NLRB v. Ironworkers
Headline: Union hiring-hall discrimination ruling blocks appeals court from cutting back pay awards due to administrative delays, restoring Board authority to identify and calculate who receives backpay.
Holding:
- Protects victims from losing backpay due to Board administrative delay.
- Maintains Board authority to identify and calculate backpay for affected workers.

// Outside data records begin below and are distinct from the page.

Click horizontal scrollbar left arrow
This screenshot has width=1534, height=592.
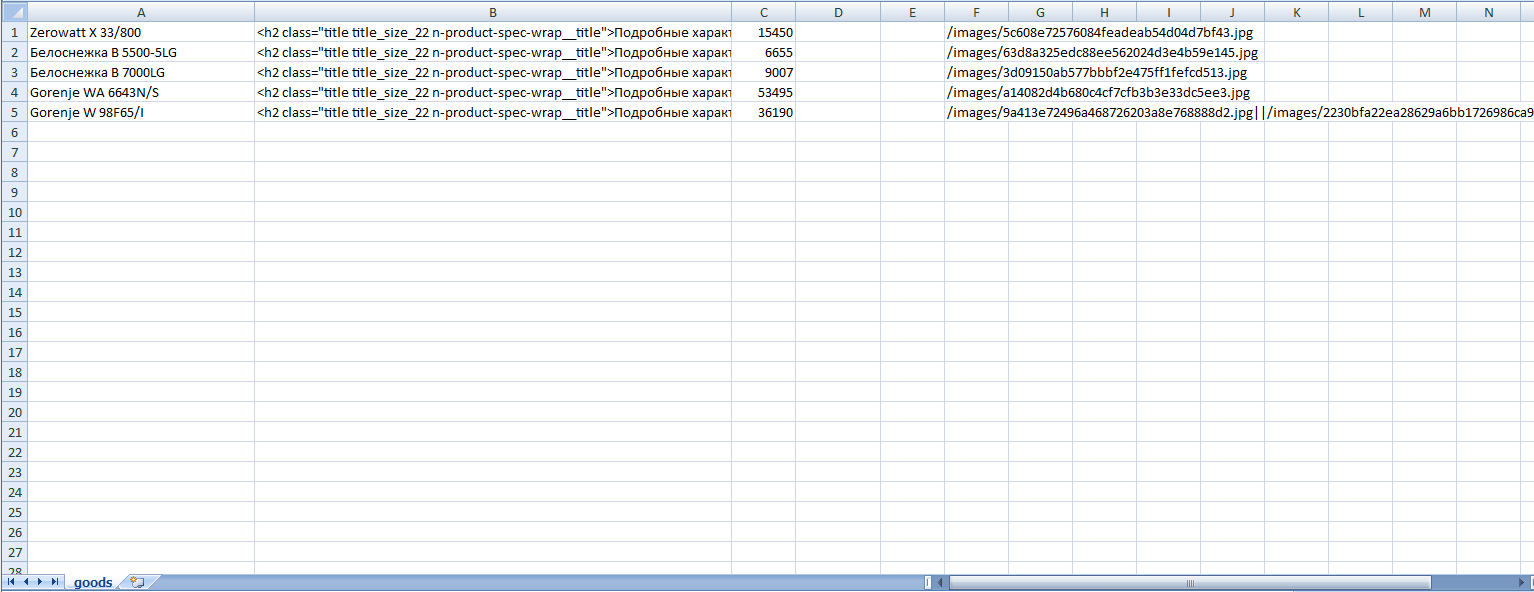(941, 582)
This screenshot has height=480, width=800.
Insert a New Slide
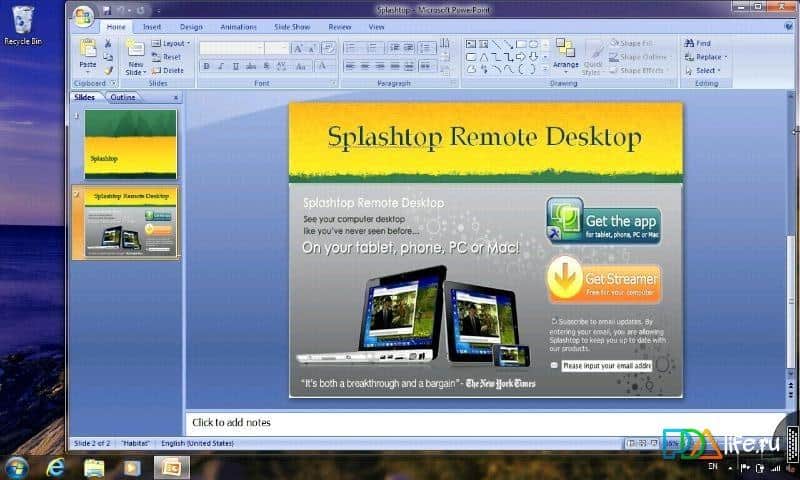pyautogui.click(x=135, y=52)
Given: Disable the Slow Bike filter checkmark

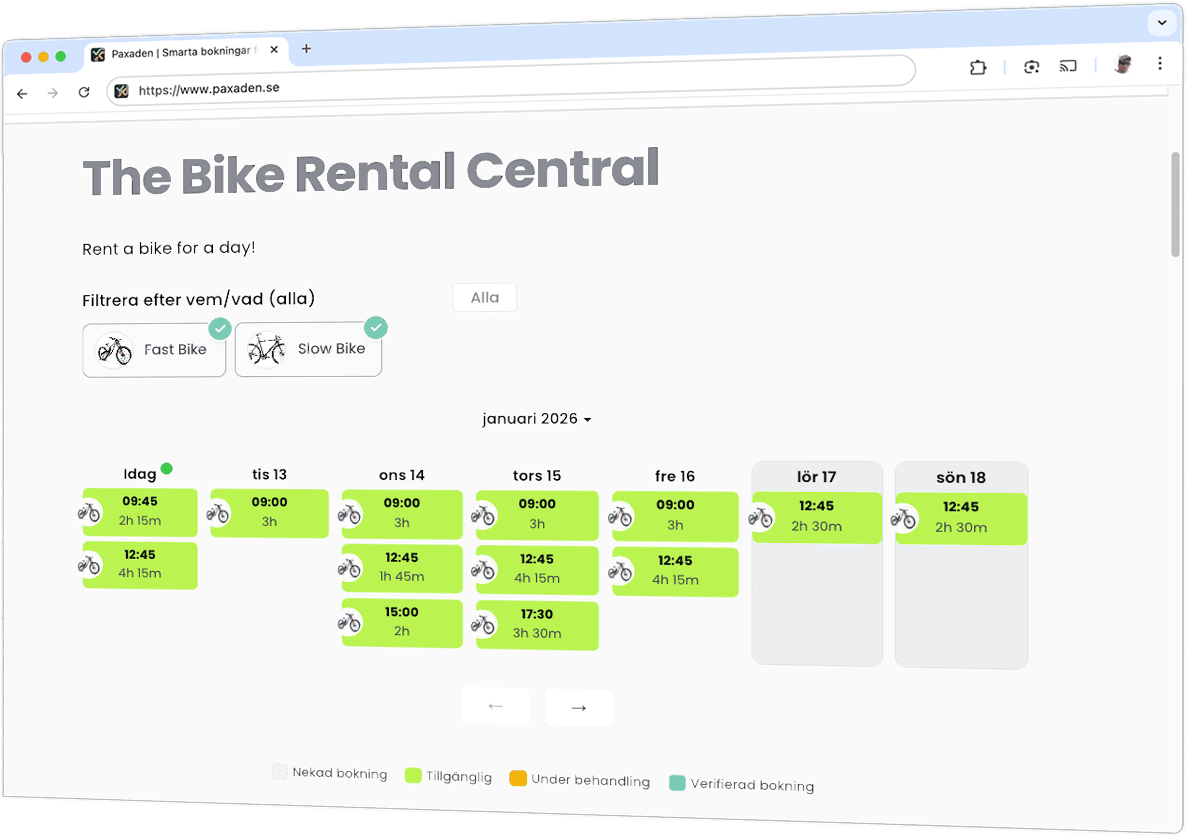Looking at the screenshot, I should click(x=376, y=327).
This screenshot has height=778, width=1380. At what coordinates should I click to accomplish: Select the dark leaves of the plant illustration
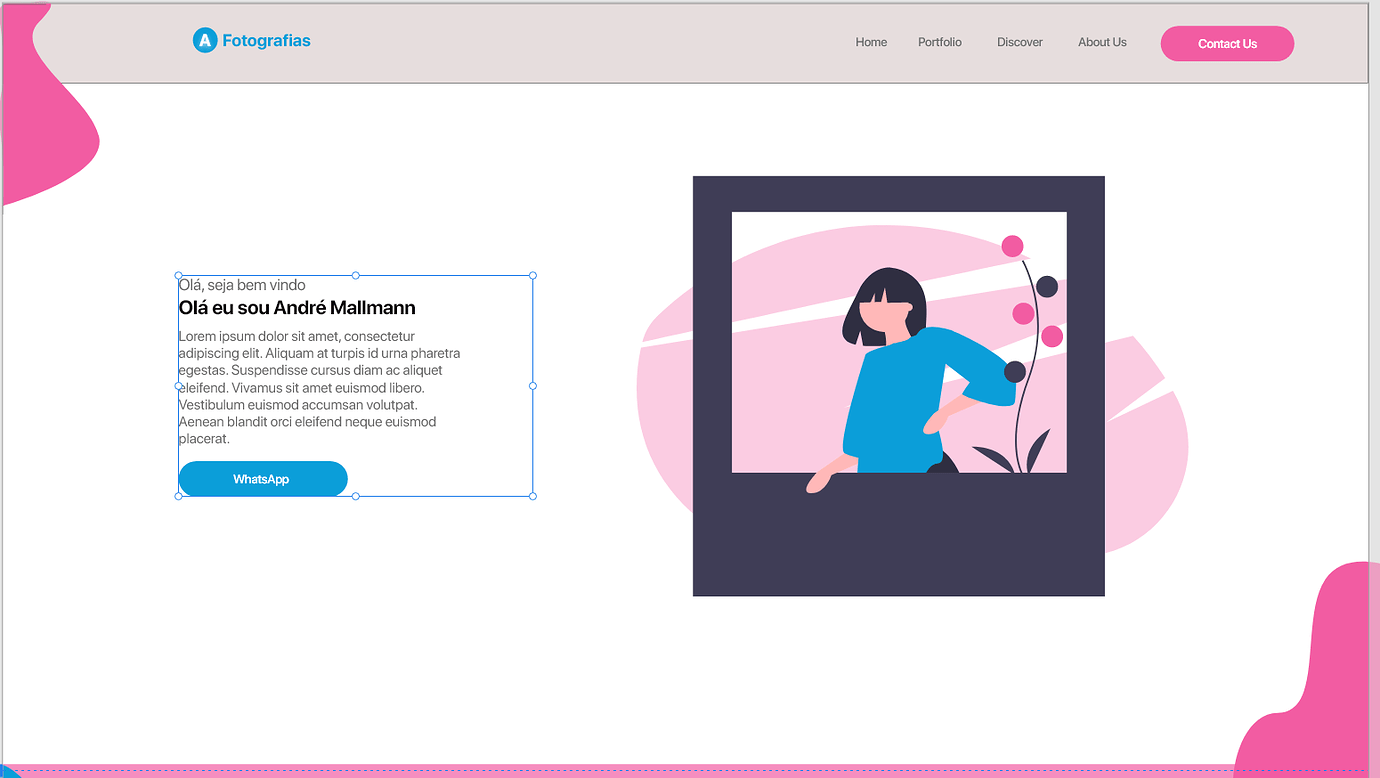(1013, 453)
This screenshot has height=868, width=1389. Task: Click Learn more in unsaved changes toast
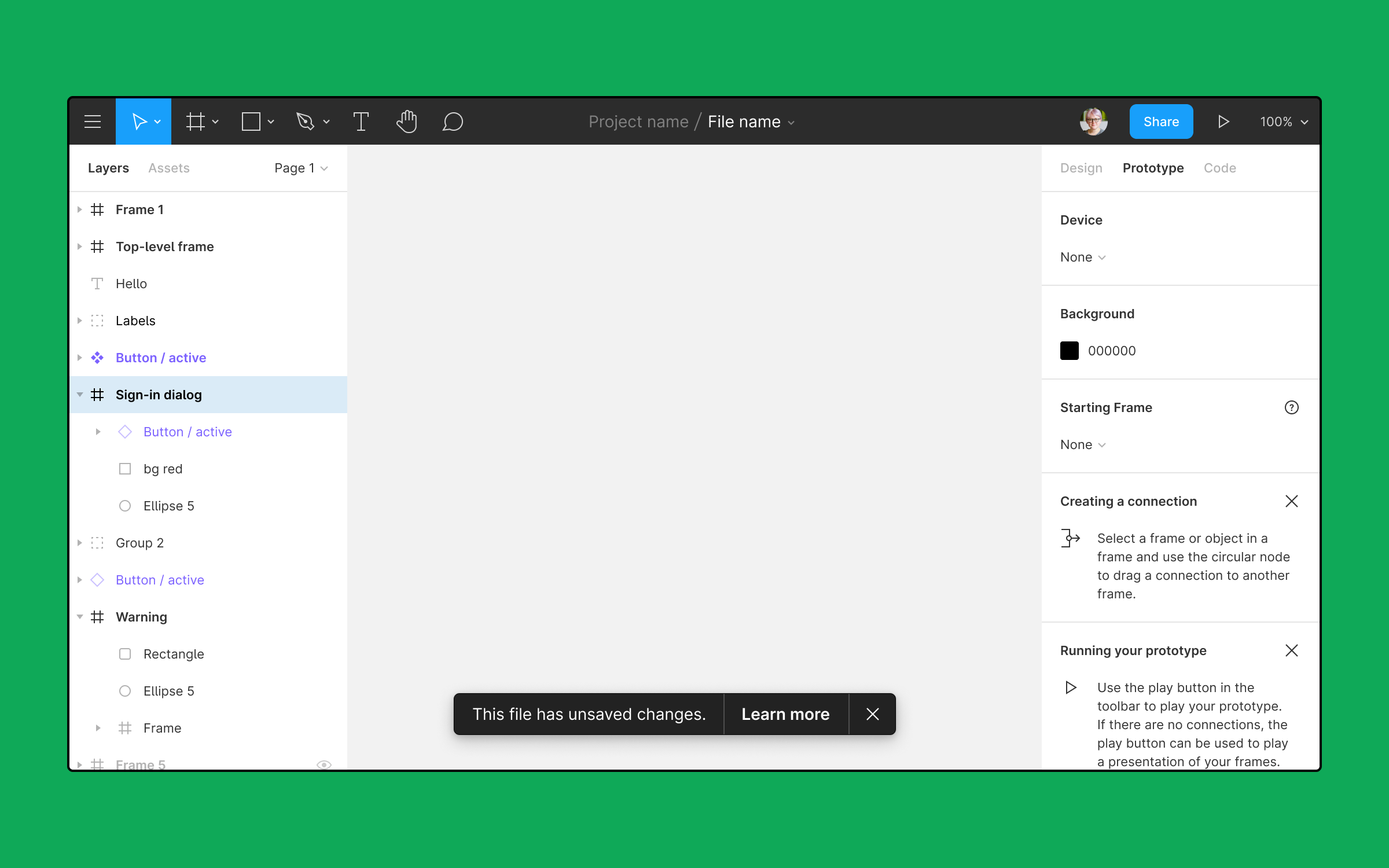click(785, 714)
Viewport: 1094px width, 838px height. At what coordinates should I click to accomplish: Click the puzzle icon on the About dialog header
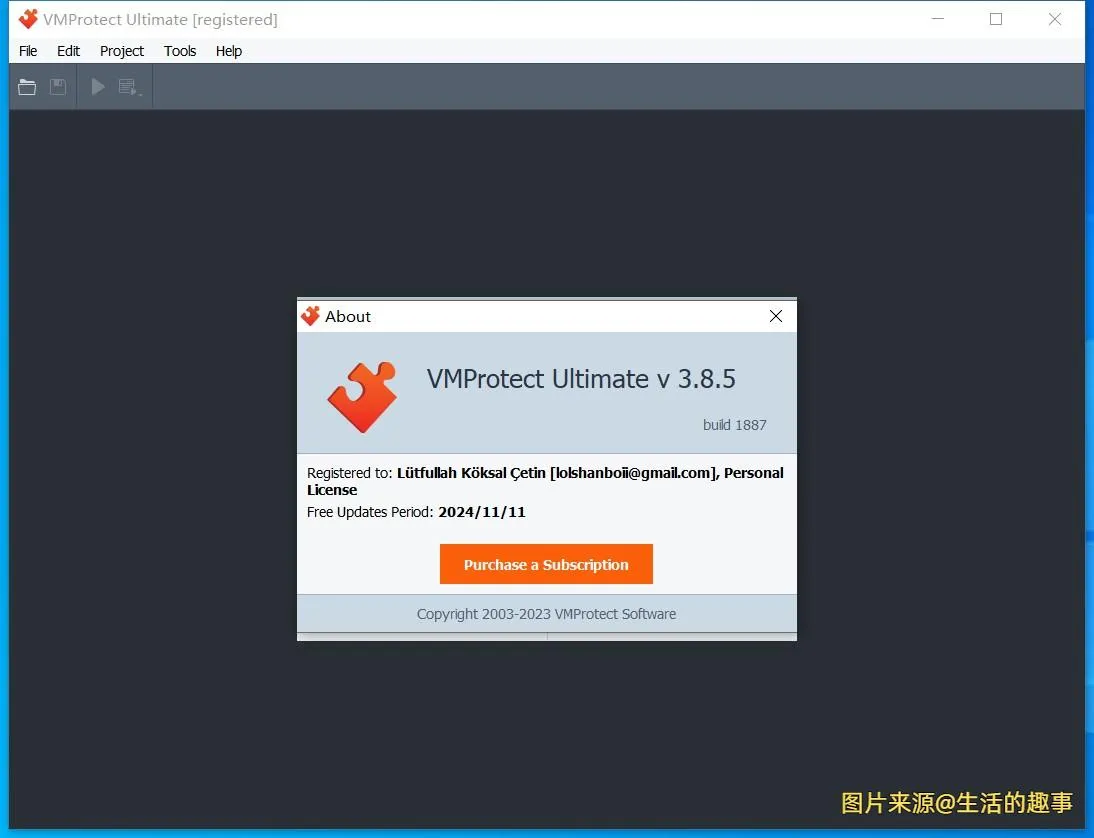tap(312, 315)
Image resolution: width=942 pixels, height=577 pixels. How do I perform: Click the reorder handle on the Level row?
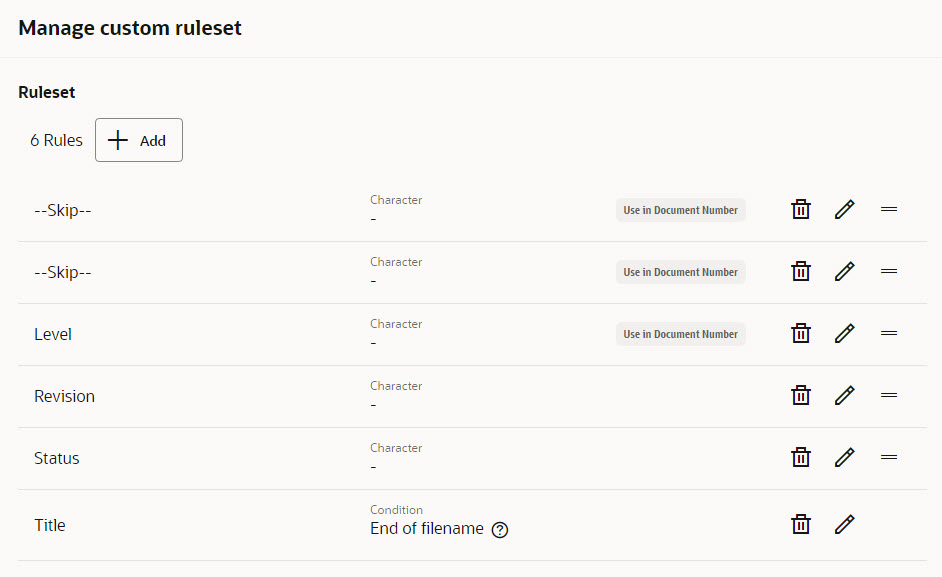[x=889, y=333]
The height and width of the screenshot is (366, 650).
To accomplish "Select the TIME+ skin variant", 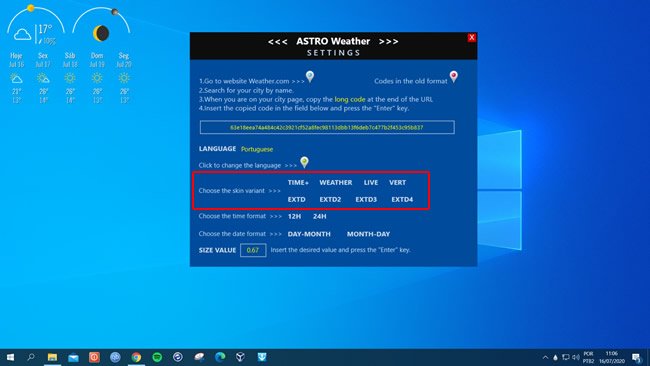I will [298, 183].
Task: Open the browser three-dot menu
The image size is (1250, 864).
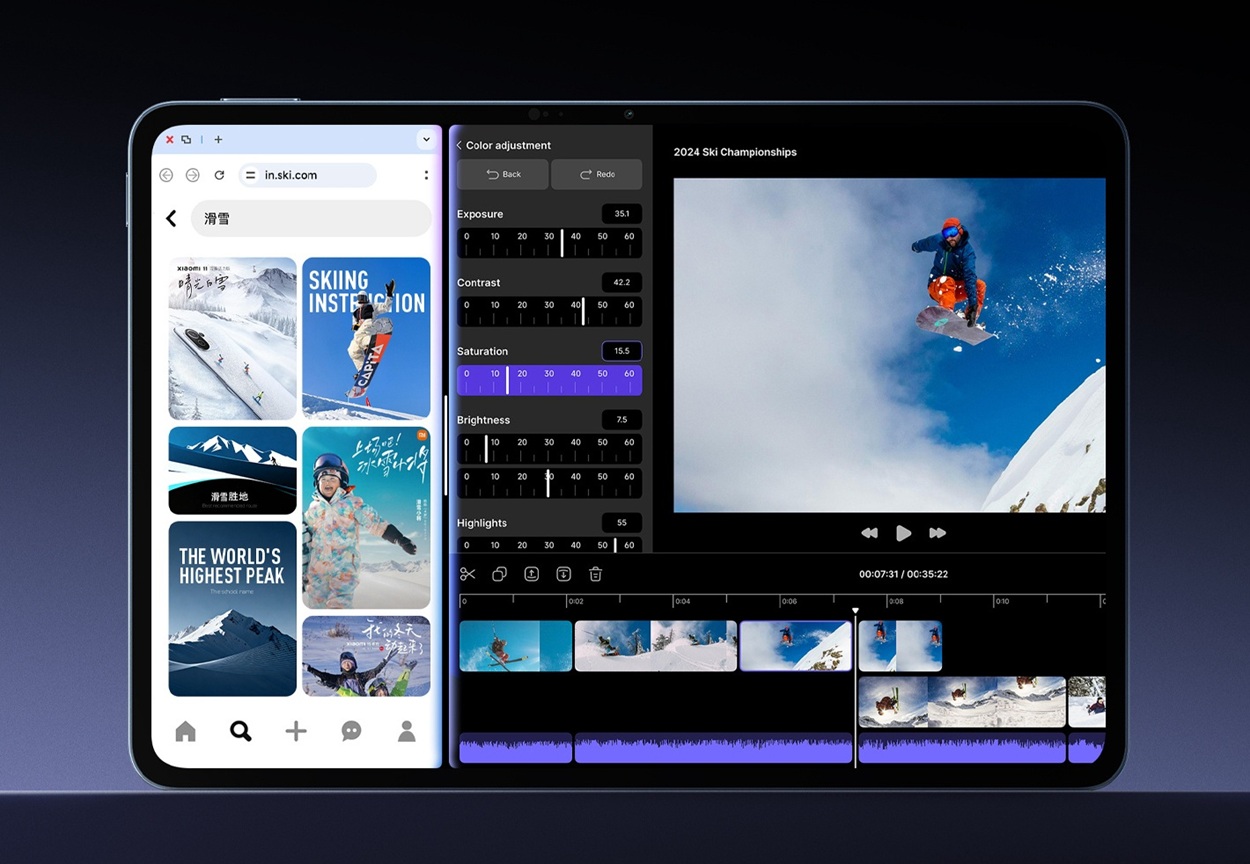Action: pos(426,175)
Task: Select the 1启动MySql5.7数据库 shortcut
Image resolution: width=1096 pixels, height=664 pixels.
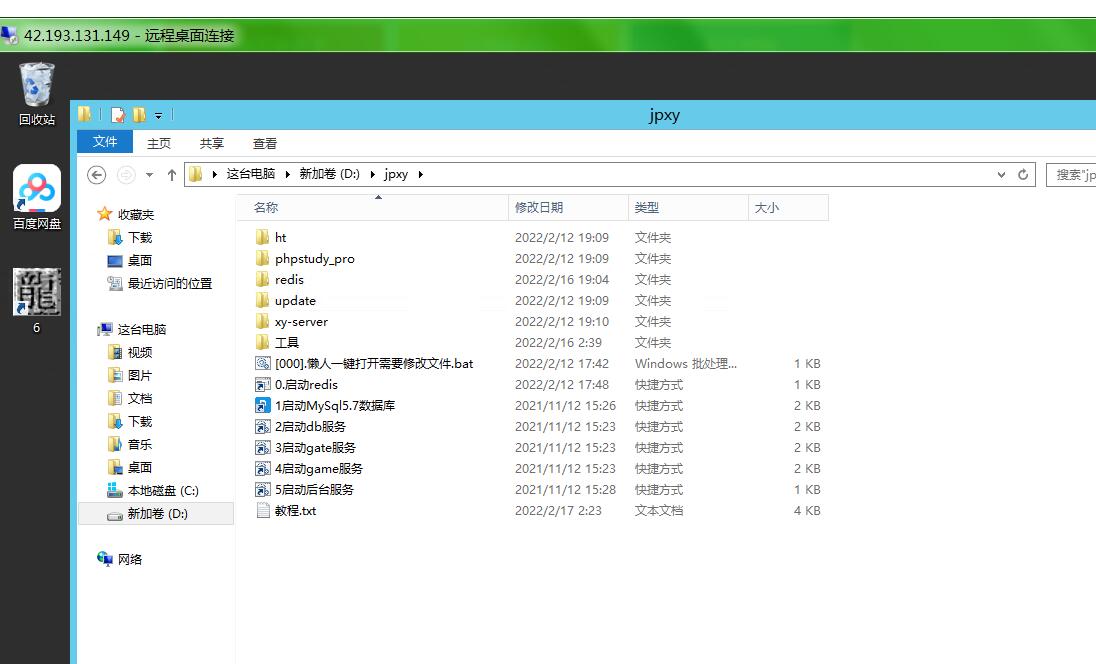Action: pyautogui.click(x=335, y=406)
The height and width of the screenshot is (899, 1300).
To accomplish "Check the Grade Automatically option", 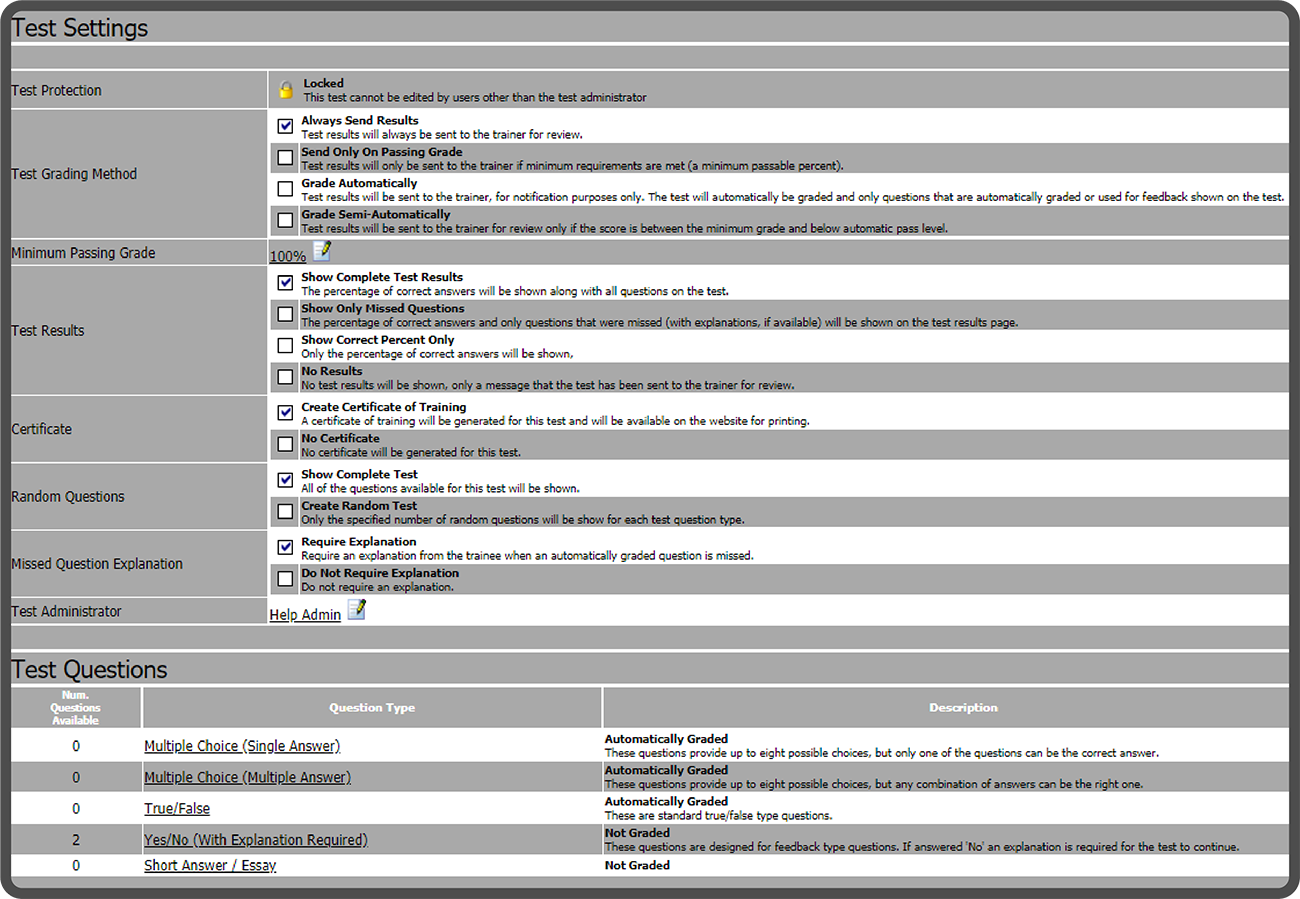I will pyautogui.click(x=286, y=189).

- Prevents courts from barring classes of victims solely because of slow specifications.
Summary
Background
A regional union ran a hiring hall in New Jersey and the Board found it had favored members over nonmembers when referring workers to jobs. The Board ordered backpay for five named charging parties and others "similarly situated," but took years to prepare a formal list and calculate amounts. The union delayed the process by resisting record copying; a computer error and the need for pension-fund earnings records also slowed the Board.
Reasoning
The Court considered whether an appeals court may cut off or limit the Board’s backpay award because the Board was slow in specifying amounts. The Court relied on precedent that the Board’s delay cannot be used to deny remedies to wronged employees. The Court reversed the appeals court’s modification that limited recovery to the named charging parties and barred later specifications, explaining that reducing the class of beneficiaries or blocking Board procedures punishes employees for administrative delay.
Real world impact
The decision preserves the Board’s authority to identify who is owed backpay and to use its procedures to calculate amounts, even when those proceedings are lengthy. Employers or unions cannot defeat backpay claims simply by pointing to administrative delay. The Court left open other arguments the appeals court might consider, such as whether identification is truly impossible or whether a specification is unlawfully punitive, so the outcome is not a final resolution on the merits.
Dissents or concurrances
Justice Marshall dissented from deciding the case without full briefing or oral argument, noting concern about resolving the issue on the papers alone.